Lights Out Posted June 21, 2005 Posted June 21, 2005 Another thing to consider is that MMA techniques all came out of some traditional art somewhere. A common saying is that there is no MMA without TMA. The MMA guys have invented nothing. MMA is just a way of training, you train to be proficent in every range possible in unarmed combat (standup, clinch/close and ground).Personally I feel that it is like comparing apples and oranges. A TMArtist trains to improve their life and develop survival skills and strategies they can use in life all the time. A MMArtist trains to improve their life and develop their specific cadre of skills so they can be victorious in the ring. That might lead to some of the same benefits that TMA's get, but through different means.No matter wath you´re training in, you must ask yourself what is your purpose, that is, why you´re training.If you´re doing MA to improve your general fitness condition, almost any style or training method would suffice.But if you train to learn to fight (that is, defend yourself) you´ll have to fight.You learn to write by writing, you learn to drive by driving, you learn to play guitar by playing guitar. So, if you wannna learn to fight, eventually you´ll have to.Now, the sportive part of MMA needs to ensure a minimun safety environment for his practicioners. Thus, enter the gloves, enter the mouthguards, the cups, the mats, referees, etc.But nonetheless, MMA is the closest approach to a real fight that exist nowadays.

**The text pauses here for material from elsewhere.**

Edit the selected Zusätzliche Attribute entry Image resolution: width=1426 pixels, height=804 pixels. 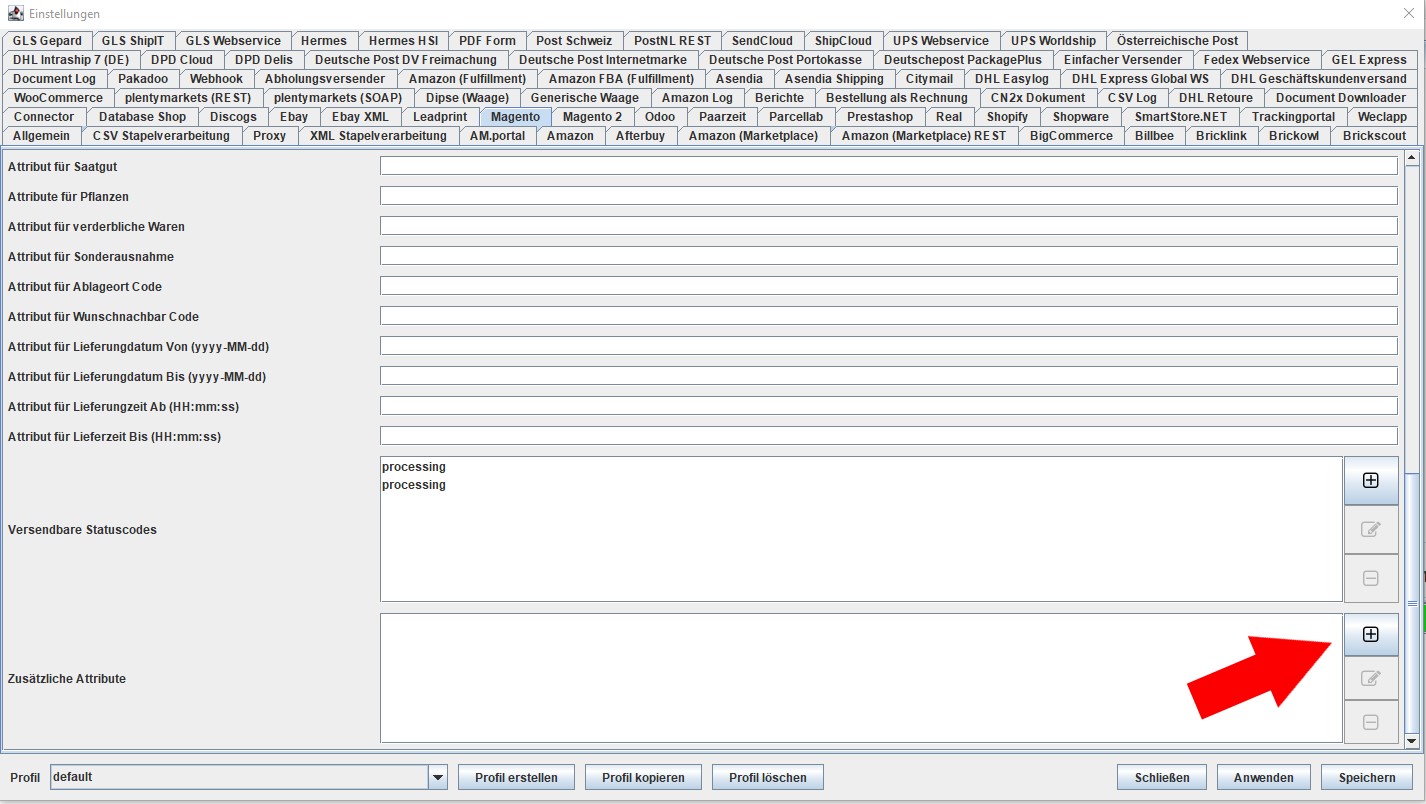pyautogui.click(x=1371, y=678)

wingedsoldier Posted June 21, 2005 Posted June 21, 2005 it's true, mma practitioners are tough, especially the ufc guys. they're all highly trained fighters who are "extrememly well conditioned". but don't let that convince you not to take tma because they can be extremely useful in combat. it all depends what you're looking for. if i were making the choice it would be kenpo karate or jeet kune do, because they are really well rounded combat styles. but remember, it's not the style, but the fighter. if you want to become a great fighter, take an art and become good at it. learn to adapt to your opponent and the situation, condition yourself, and study the techniques and how to apply them (you might want to get especially good in "grafting" your techniques together). if you can perfect these, than you can never go wrong as a fighter.